Improving health literacy

There’s a lot of information on the internet about mental health, and being able to decipher the useful from the misleading is essential if a student is to understand and treat their personal struggles effectively.

As well as providing a student with information about mental health, libraries can provide them with the skills to identify and scrutinise information they come across. Digital literacy and fact checking are skills that university libraries across the UK help students develop.

While these skills have clear benefits for assessing and judging the credibility of academic sources for essays, they can also help students recognise when online information can help them and when it ought to be ignored.

Supporting with studies

Libraries’ most obvious function – helping students write essays and prepare for exams – can be one of its most vital ways of supporting those with mental health struggles.

Handling the workload of student life can be a huge source of stress. Reading, writing, preparing for seminars, revising for exams – it can be a lot, and students can also have part time jobs and social events to think about. Libraries help students organise these tasks.

Libraries offer resources that give students the skills they need to effectively navigate the world of academia. How to find books and journals, how to reference, the best way to read sources, strategies for time management – libraries can help with it all.

Helping those with addiction

For many, university offers an opportunity for reinvention. Lots of students experiment during these years, and use of recreational substances can often result. In particular, students can begin using alcohol and other drugs on a regular basis. You can get in touch with organisations such as Talk to Frank or Rehab Recovery.

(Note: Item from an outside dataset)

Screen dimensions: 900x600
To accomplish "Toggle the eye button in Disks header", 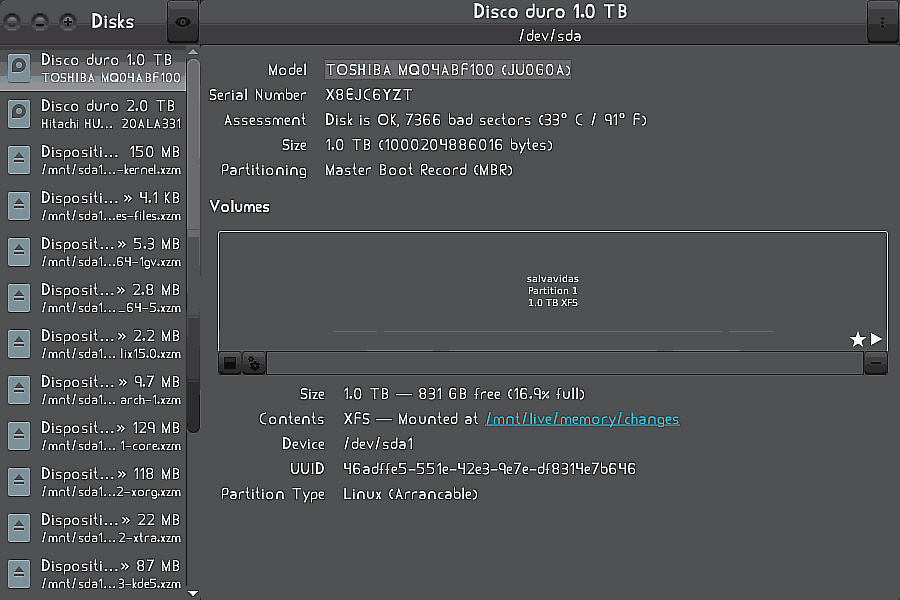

When substance use increases, so too do the risks of developing an addiction. If students fall into a dangerous cycle of consuming drugs or alcohol more and more, libraries can become a haven of stability and calm.

As supportive spaces with incredible staff, libraries can become informative sources of support and guidance, improving student wellbeing and helping young people see the virtues of study and quiet reflection.

~ Ryan Smith



Assistant Librarian (Promotions) at the University Library. An enthusiastic advocate of libraries, diversity, inclusion, equity, and social justice for all, inside and outside the workplace.